Distributors may well have been thrown by a film as genre-bending and tonally-varied as Phillip Morris, which is at once a slapstick comedy, a con-man thriller, a prison-break drama and a love story, but the gay content seems to have been a major factor in their skittishness.
*
There have been big American movies starring gay characters in recent years, notably Brokeback Mountain and Milk, and one would think these Oscar-winning hits would have whetted the industry's appetite for gay subject matter, or at least settled its uneasy stomach. But in truth, when Hollywood embraces films with gay themes, it does so in fairly specific and predictable ways, and the offbeat, morally neutral Phillip Morris simply didn't fit the mold.
*
So what, in particular, does Hollywood not like about Philip Morris?... In each case, being gay creates personal or social problems for the characters and is the main font of dramatic tension in the film.

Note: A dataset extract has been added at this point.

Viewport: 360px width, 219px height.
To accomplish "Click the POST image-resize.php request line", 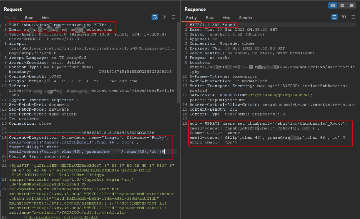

It's hardly a coincidence that the protagonists of major gay-themed films generally wind up dead, slain either by disease or by bigoted assassins representing the status quo. . . . As such, their deaths make a broader social point and an easily digestible moral lesson for the viewing public. They're martyrs to time and place, figures both tragic and heroic.
*
Carrey's flamboyant fraudster is none of the above. Where Hollywood's gay favorites are noble or conflicted, Russell is selfish and exuberant. He's neither a political crusader nor a tortured soul, and I Love You Phillip Morris offers none of the easy balms of martyrdom or an Underdog-vs.-the-Machine narrative.
*
Andrew Lazar thinks it's precisely this lack of agonizing and self-flagellation that's made the film popular with GLAAD and other gay and lesbian groups. "Once he gets to his authentic self there's never any looking back," says Lazar. "It's: 'This is it. I'm gay and this is who I'm going to be.'" It sounds so simple, yet marketing departments were afraid of the movie, says Lazar, which he describes as "an unapologetic gay love story" with an audacious sense of humor.
*
More audacious than the humor is the fact that the film treats homosexuality as neither an obstacle nor a plight, resulting for once in a film with gay characters that's not about the personal or social travails of being gay. Like anyone, Steven and Phillip have their problems, but being gay isn't one of them.